24.4  Enemy Presence

One type of data that would be beneficial to associate with graph nodes, which is available only at runtime, is enemy presence or influence (Dill 2015). On the strategic level, where the graph lives, it does not really matter which hero is where exactly, or how many minions are left alive from which wave (minions move in waves). The relevant information is what the “combat potential” is or how “in danger” a given area is.

A simple runtime update step can be performed on the graph periodically. There should already be a way to query other game systems for information regarding the location and state of all heroes and all minion waves. This information can be used to build influence information with the algorithm shown in Listing 24.2.

Listing 24.2. Influence calculations.

Graph::UpdateInfluence(InAllHeroes, InAllMinionWaves)

{

              ResetInfluenceInformation()

              for Hero in InAllHeroes:

                          Node = LookupClosestGraphNode(Hero.Location)

                          Influence = CalculateHeroInfluence(Hero, 0)

                          Node.ApplyInfluence(Influence)

                          for Edge in Node.Edges:

                                   Influence = CalculateHeroInfluence(Hero, Edge.Cost)

                                   Edge.End.ApplyInfluence(Hero.Team, Influence)

              for Wave in InMinionWaves:

                          Node = LookupClosestGraphNode(Wave.CenterLocation)

                          Influence = CalculateWaveInfluence(Wave, 0)

                          Node.ApplyInfluence(Influence)

                          for Edge in Node.Edges:

                                   if Edge.EndNode.LaneID != Wave.LaneID:

                                             continue

                                   Influence = CalculateWaveInfluence(Wave, Edge.Cost)

                                   Edge.End.ApplyInfluence(Wave.Team, Influence)

}

Note that LookupClosestGraphNode takes advantage of the closest graph node lookup grid described in the previous section.

In essence, what the code in Listing 24.2 is doing is calculating the influence score for every relevant source and distributing it across the graph. This is one of the places where information from pruned graph edges is being used. Cost information is relevant regardless of whether an edge is pruned or not, and here it is being used as a reliable indication of game map distance.
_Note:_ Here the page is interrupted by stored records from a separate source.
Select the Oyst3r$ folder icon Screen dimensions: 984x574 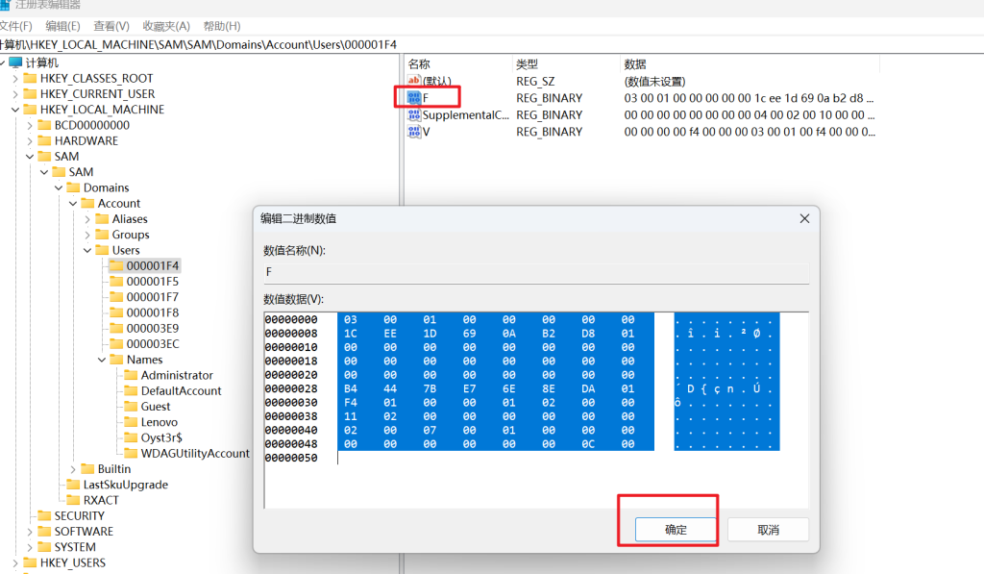click(131, 437)
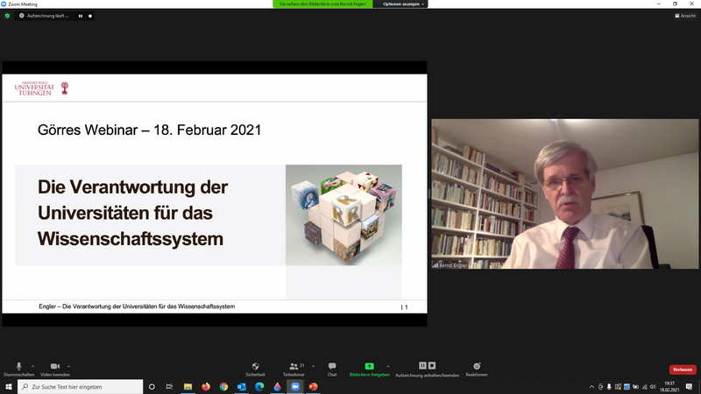Image resolution: width=701 pixels, height=394 pixels.
Task: Open the Ansicht view menu
Action: click(687, 16)
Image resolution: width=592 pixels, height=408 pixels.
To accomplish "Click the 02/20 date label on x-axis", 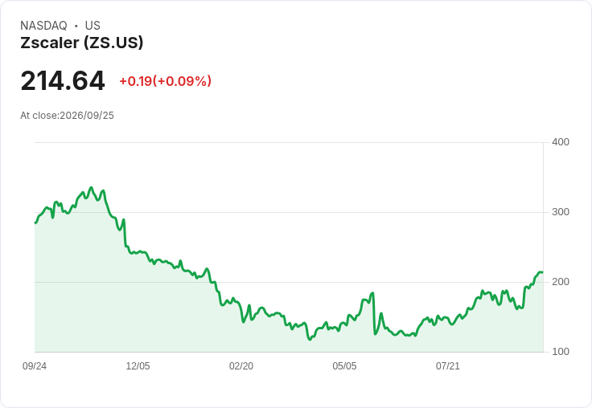I will tap(241, 366).
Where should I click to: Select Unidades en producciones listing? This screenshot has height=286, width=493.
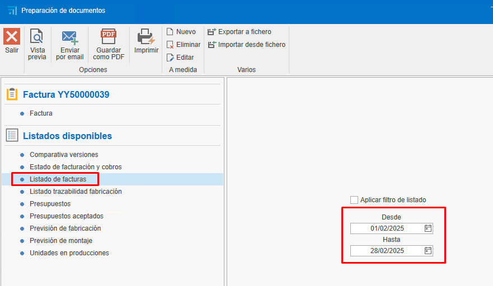tap(69, 253)
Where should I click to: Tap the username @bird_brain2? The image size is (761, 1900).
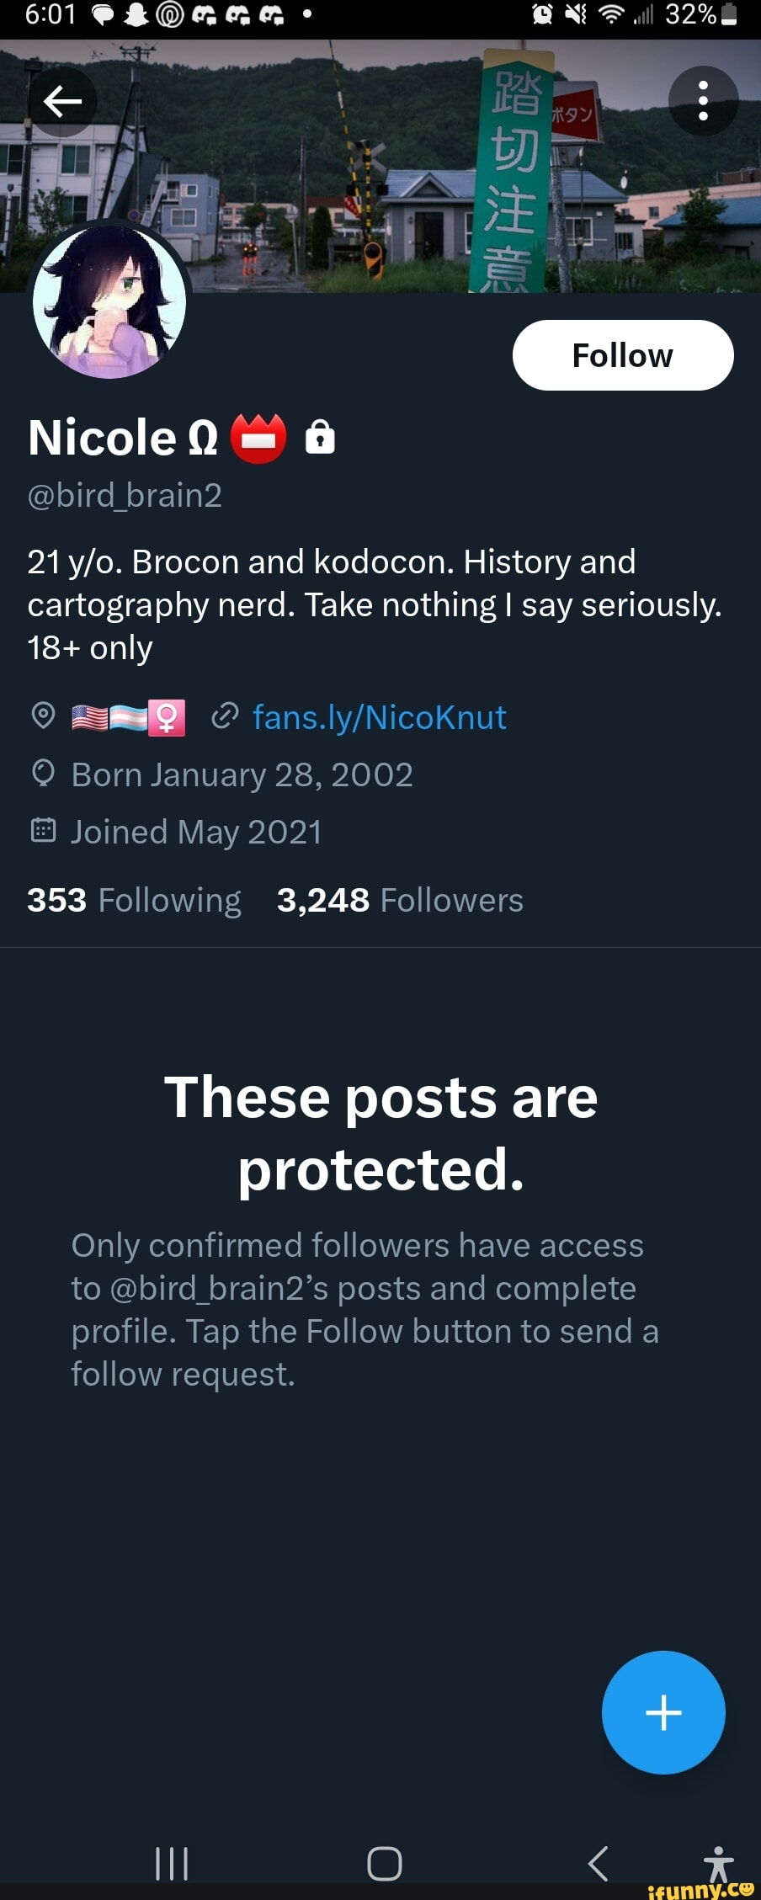(x=125, y=496)
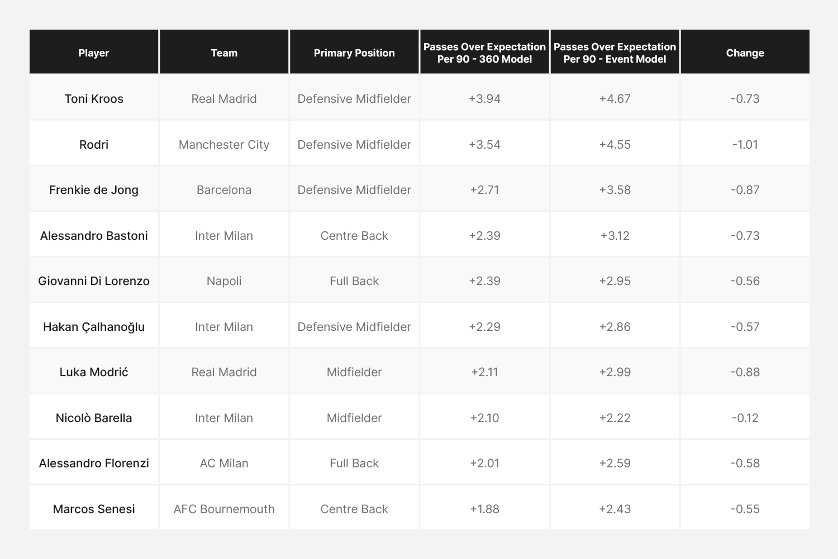The height and width of the screenshot is (559, 838).
Task: Select the Change column header
Action: click(745, 53)
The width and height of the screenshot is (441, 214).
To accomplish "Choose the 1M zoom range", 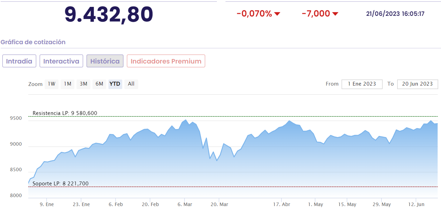I will coord(68,84).
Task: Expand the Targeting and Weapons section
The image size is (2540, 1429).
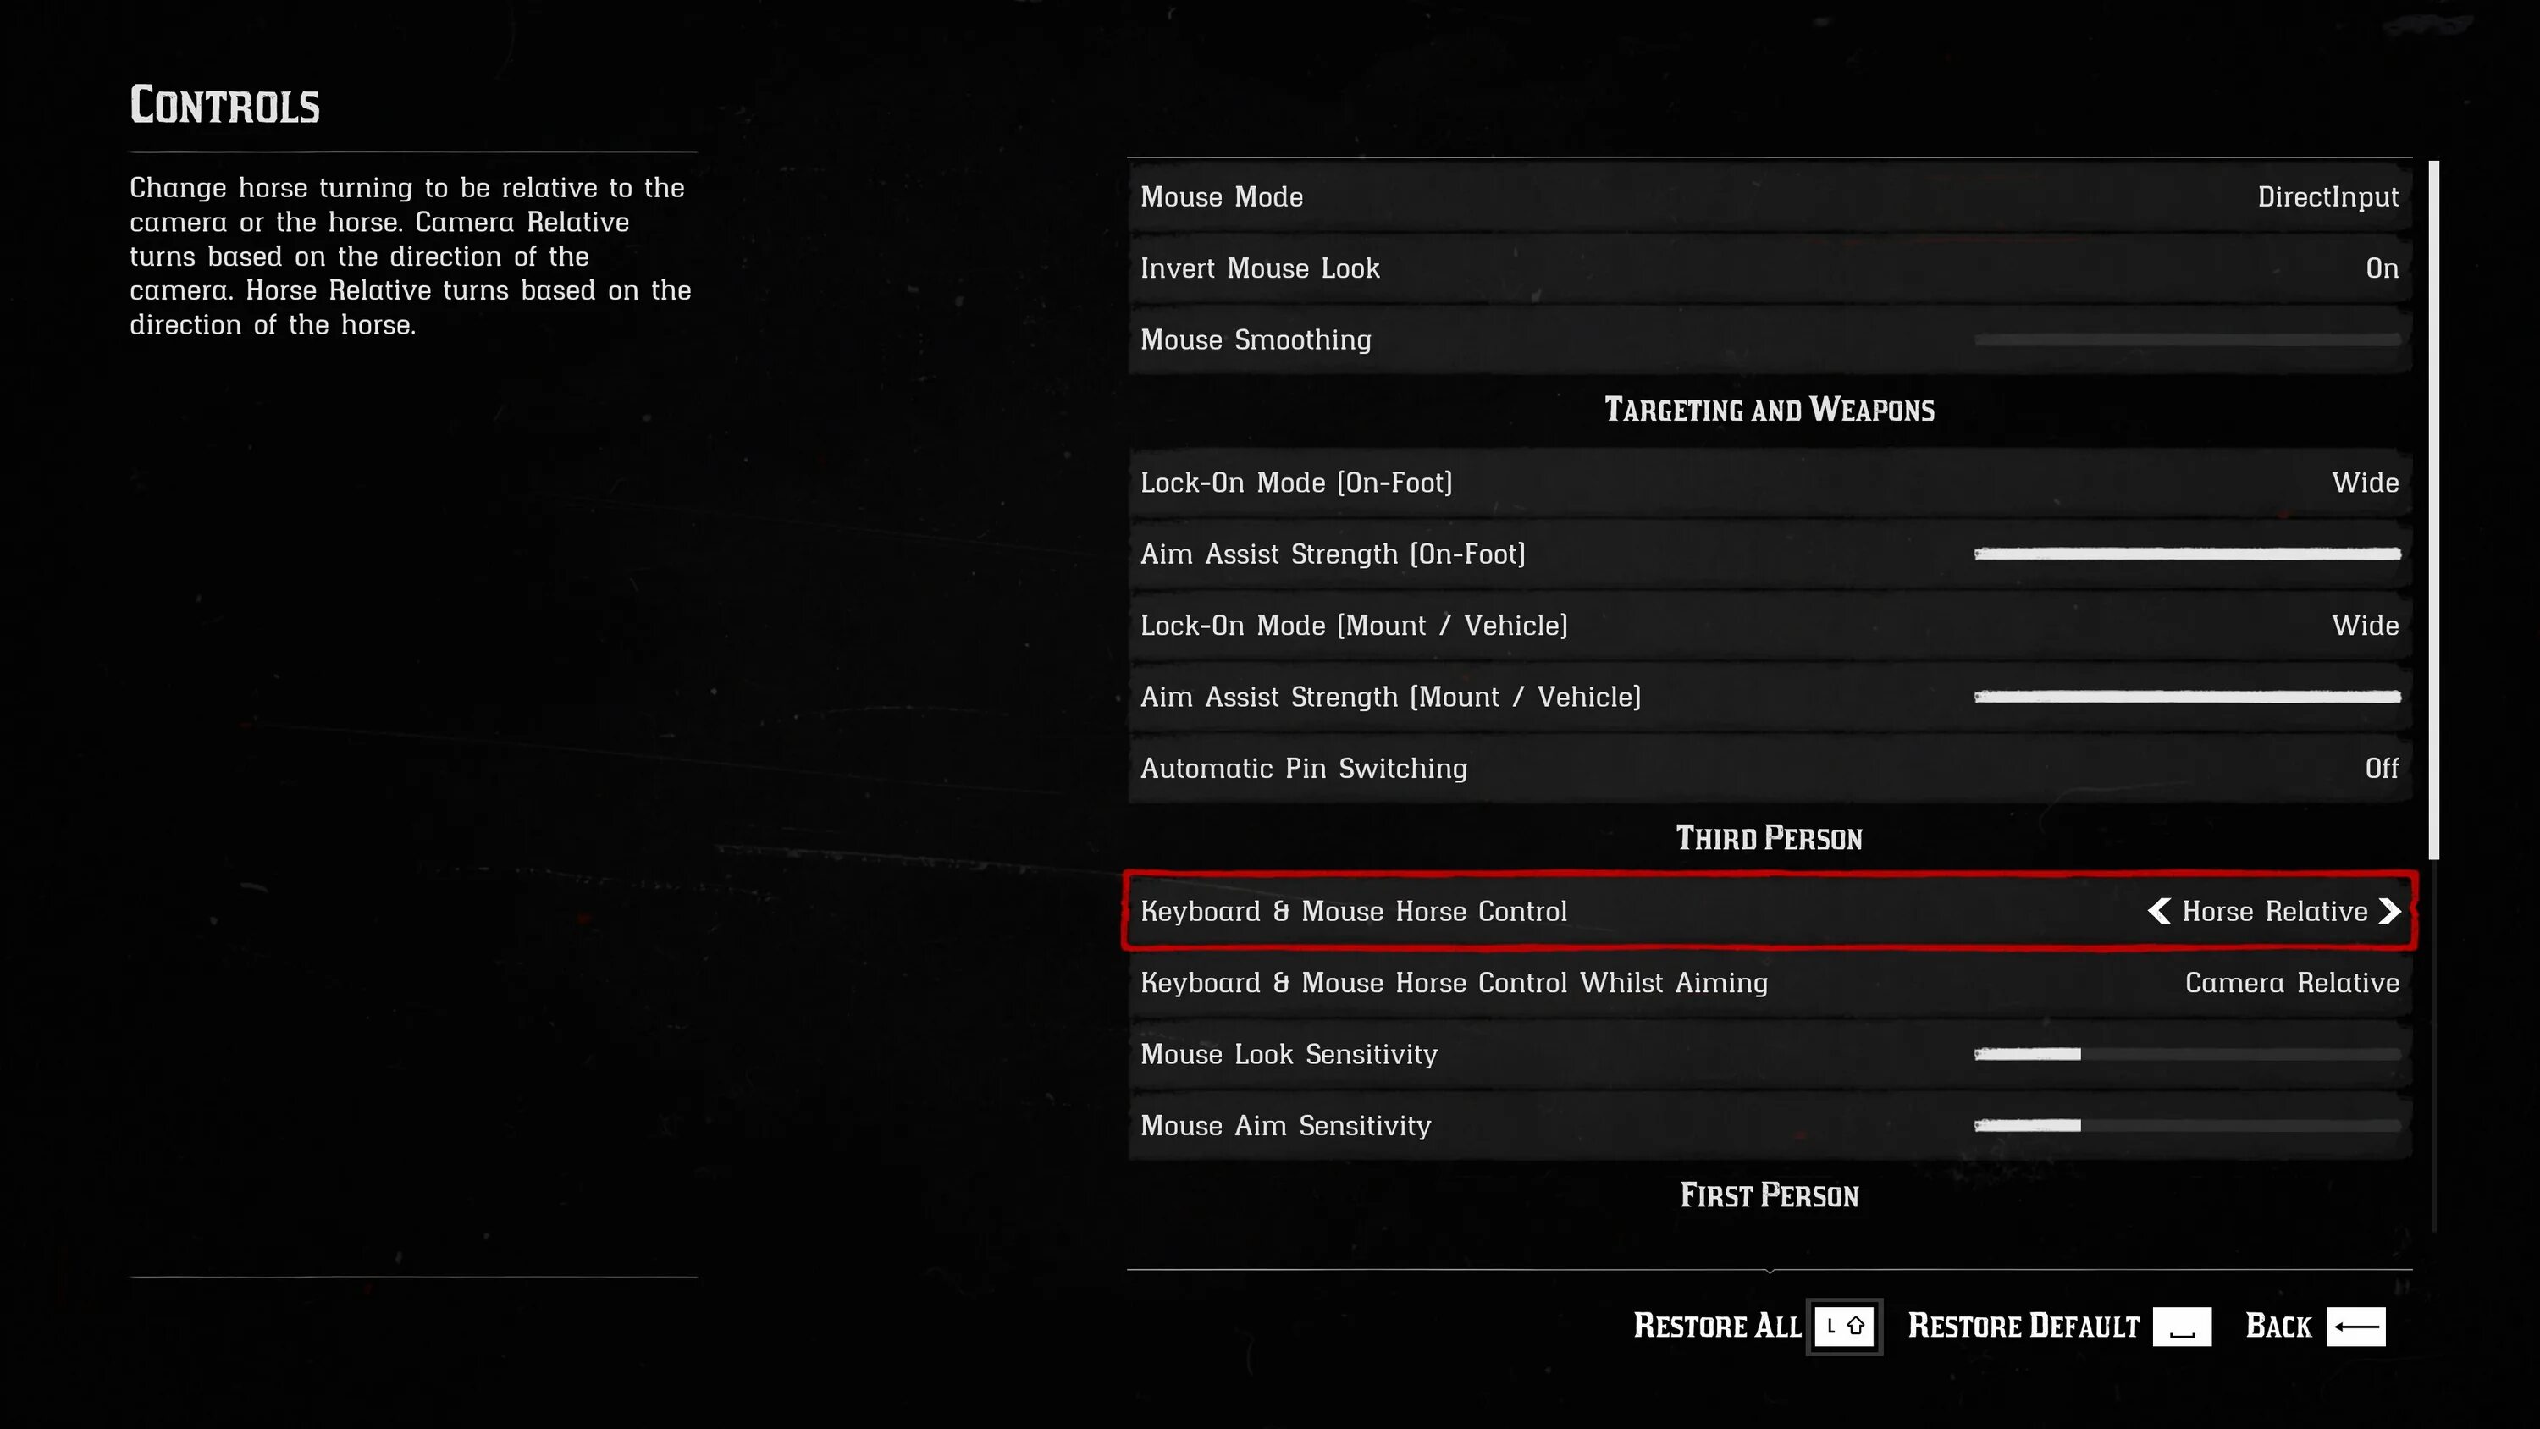Action: coord(1769,409)
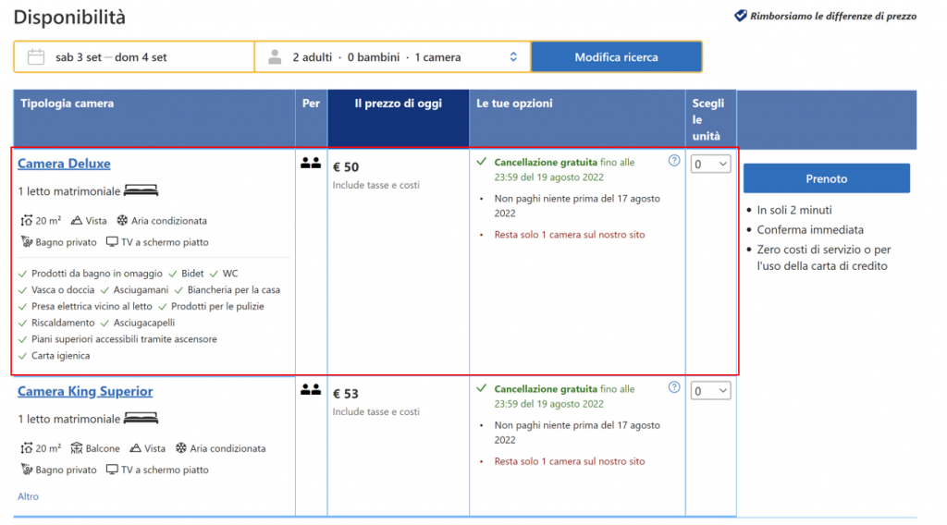This screenshot has height=525, width=947.
Task: Open the Camera Deluxe cancellation help icon
Action: coord(674,161)
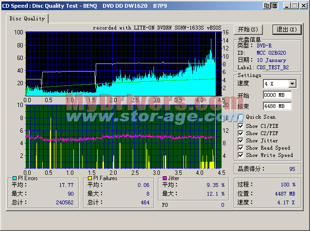310x231 pixels.
Task: Open the 4 X speed dropdown
Action: coord(292,84)
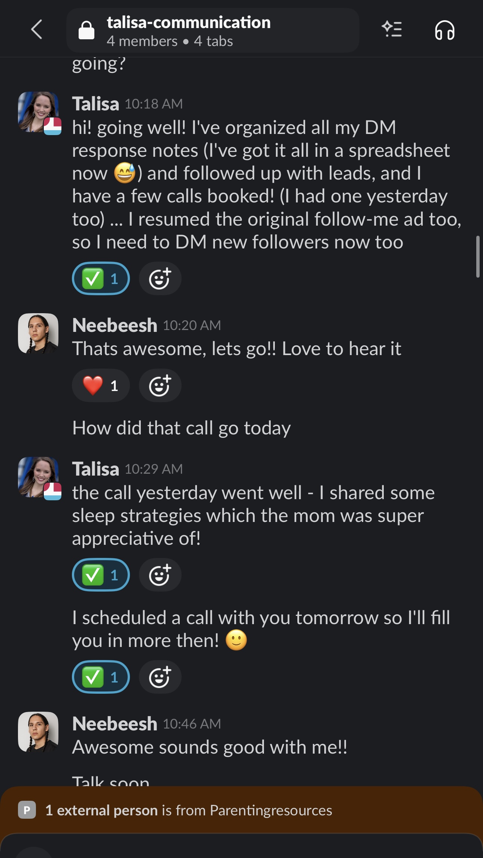Open the AI summary sparkle icon
The image size is (483, 858).
point(392,29)
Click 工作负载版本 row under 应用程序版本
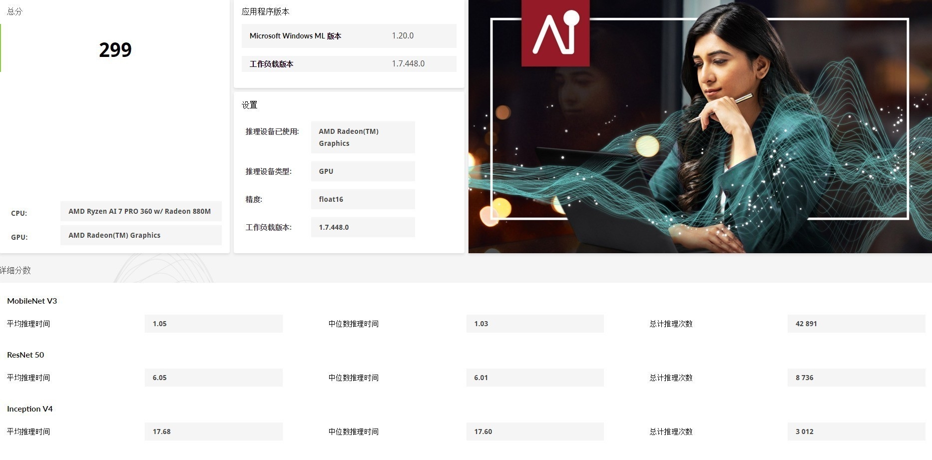This screenshot has width=932, height=460. click(x=349, y=64)
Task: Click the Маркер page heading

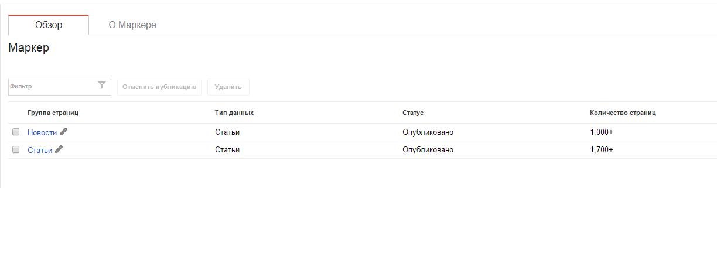Action: pyautogui.click(x=29, y=48)
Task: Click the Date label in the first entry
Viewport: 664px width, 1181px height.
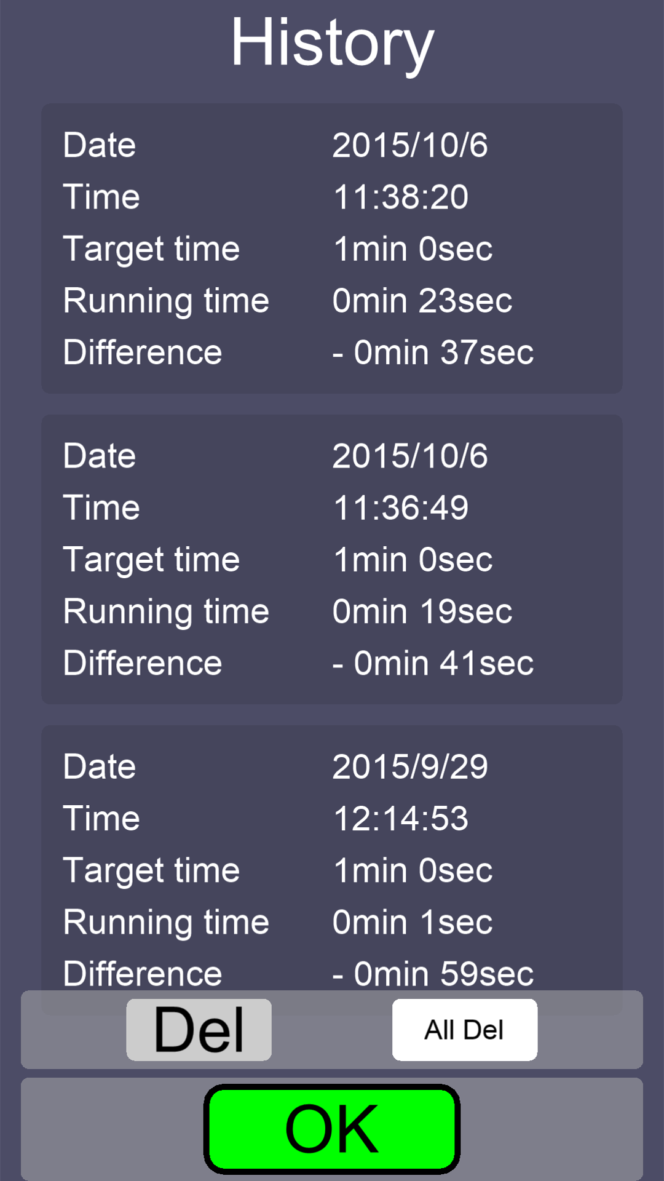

Minions’ influence is limited to lane nodes because minions are restricted to a specific lane. Minion influence should not seep through the jungle to another lane, since that would result in misinformation—minions are not allowed to change lanes.

24.5  Putting the Graph to Use

By now, it should be clear that the graph described in previous sections is the top level of a hierarchical navigation graph. It has nodes corresponding to actual locations in the game world. It has connections corresponding to paths in the game world. This means any path calculated in the graph can be translated into a regular navigation path in the game world.

Using the information regarding dangers on the map, strategically smart paths can be found. Pathfinding can be configured to find paths serving multiple purposes, like paths that avoid an enemy, paths that go through enemy-dense areas, paths that stick to lanes as much as possible, and so on. With this ability, there are a large number of possibilities for an AI programmer to explore.

Regular A* search (Buckland 2004) can be used to find paths along unpruned edges of the graph. Using unpruned edges promotes bots moving between interesting locations. The resulting paths are sequences of nodes that the AI should visit to reach its goals. If we do not want the AI to visit “interesting locations,” then we can skip this or better yet apply a heuristic to the search which forces it to avoid “bad” nodes (such as those with high enemy influence). This ensures that we pick a smart path, and the graph node is small enough that the use of a heuristic will not make our searches overly expensive.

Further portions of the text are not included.